→ **What the task asks**
Copy the entries from the line containing "Task: Click the Details section heading" to the line containing "Action: 982,140", switching "field label" to "input label" and leaving everything else unchanged.

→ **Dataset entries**
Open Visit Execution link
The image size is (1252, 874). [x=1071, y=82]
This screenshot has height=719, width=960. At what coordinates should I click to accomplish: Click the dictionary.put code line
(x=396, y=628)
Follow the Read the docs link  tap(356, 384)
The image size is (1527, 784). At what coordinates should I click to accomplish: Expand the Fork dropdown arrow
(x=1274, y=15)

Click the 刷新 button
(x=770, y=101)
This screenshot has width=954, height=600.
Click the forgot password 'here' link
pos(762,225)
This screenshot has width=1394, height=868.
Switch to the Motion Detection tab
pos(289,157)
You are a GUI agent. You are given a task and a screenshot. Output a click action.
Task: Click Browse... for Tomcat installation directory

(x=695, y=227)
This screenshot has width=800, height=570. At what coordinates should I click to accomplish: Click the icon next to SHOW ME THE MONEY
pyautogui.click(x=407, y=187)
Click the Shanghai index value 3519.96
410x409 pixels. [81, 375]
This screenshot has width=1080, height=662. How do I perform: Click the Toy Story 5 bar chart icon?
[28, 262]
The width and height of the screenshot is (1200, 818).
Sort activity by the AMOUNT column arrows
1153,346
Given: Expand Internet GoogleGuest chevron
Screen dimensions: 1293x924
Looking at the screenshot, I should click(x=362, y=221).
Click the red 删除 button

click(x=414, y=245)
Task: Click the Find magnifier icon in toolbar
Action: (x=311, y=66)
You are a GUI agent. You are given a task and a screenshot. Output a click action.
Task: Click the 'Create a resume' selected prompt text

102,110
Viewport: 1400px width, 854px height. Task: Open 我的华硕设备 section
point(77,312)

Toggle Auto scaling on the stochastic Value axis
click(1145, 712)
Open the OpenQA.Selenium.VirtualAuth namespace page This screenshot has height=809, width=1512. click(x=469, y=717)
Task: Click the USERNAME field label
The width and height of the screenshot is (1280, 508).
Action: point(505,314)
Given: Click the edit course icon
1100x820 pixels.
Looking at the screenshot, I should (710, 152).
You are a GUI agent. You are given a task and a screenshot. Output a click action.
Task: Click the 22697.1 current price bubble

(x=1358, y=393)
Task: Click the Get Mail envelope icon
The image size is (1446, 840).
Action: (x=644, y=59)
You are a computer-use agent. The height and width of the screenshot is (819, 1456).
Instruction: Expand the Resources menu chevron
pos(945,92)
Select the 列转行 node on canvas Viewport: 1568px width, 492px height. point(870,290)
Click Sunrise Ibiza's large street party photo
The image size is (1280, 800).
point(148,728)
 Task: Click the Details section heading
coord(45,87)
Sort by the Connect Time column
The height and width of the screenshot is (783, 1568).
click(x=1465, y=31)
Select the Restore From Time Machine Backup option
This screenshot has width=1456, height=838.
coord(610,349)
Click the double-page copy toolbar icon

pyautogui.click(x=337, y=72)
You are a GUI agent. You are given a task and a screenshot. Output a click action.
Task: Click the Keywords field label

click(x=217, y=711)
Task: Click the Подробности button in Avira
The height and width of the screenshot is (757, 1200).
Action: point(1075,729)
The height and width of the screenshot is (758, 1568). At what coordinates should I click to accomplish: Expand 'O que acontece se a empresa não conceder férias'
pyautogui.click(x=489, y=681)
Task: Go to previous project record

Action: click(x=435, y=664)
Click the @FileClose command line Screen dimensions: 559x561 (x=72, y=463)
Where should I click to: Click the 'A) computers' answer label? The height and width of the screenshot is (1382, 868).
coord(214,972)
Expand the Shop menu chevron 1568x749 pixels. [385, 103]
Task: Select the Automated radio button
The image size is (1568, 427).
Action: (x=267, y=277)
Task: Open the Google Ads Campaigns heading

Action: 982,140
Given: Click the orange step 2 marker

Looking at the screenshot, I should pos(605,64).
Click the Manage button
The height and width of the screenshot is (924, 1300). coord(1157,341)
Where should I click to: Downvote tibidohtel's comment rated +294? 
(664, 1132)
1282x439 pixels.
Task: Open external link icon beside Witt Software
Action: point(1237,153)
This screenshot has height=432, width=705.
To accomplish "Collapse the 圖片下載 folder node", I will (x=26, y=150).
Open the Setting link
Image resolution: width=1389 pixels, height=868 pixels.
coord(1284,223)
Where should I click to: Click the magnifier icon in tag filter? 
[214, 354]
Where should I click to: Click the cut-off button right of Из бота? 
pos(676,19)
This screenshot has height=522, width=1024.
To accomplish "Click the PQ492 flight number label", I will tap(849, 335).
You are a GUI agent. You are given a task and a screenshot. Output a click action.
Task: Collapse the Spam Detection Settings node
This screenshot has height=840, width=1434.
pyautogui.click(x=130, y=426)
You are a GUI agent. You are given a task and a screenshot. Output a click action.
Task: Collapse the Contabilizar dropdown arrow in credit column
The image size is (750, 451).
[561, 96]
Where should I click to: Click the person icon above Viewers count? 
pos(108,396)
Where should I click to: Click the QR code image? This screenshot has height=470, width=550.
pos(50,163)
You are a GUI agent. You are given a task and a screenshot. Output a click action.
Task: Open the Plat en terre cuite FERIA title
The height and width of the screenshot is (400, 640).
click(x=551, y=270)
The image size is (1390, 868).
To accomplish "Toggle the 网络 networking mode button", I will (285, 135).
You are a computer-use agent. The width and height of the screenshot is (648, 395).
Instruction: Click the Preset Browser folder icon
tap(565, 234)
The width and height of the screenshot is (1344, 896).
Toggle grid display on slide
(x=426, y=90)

→ **Written answer**
 Task: Click the Details section heading
coord(45,87)
Sort by the Connect Time column
The height and width of the screenshot is (783, 1568).
click(x=1465, y=31)
Select the Restore From Time Machine Backup option
This screenshot has width=1456, height=838.
coord(610,349)
Click the double-page copy toolbar icon

pyautogui.click(x=337, y=72)
You are a GUI agent. You are given a task and a screenshot. Output a click action.
Task: Click the Keywords input label

click(x=217, y=711)
Task: Click the Подробности button in Avira
The height and width of the screenshot is (757, 1200).
Action: point(1075,729)
The height and width of the screenshot is (758, 1568). At what coordinates should I click to accomplish: Expand 'O que acontece se a empresa não conceder férias'
pyautogui.click(x=489, y=681)
Task: Go to previous project record

Action: click(x=435, y=664)
Click the @FileClose command line Screen dimensions: 559x561 (x=72, y=463)
Where should I click to: Click the 'A) computers' answer label? The height and width of the screenshot is (1382, 868).
coord(214,972)
Expand the Shop menu chevron 1568x749 pixels. [385, 103]
Task: Select the Automated radio button
The image size is (1568, 427).
Action: (x=267, y=277)
Task: Open the Google Ads Campaigns heading

Action: 982,140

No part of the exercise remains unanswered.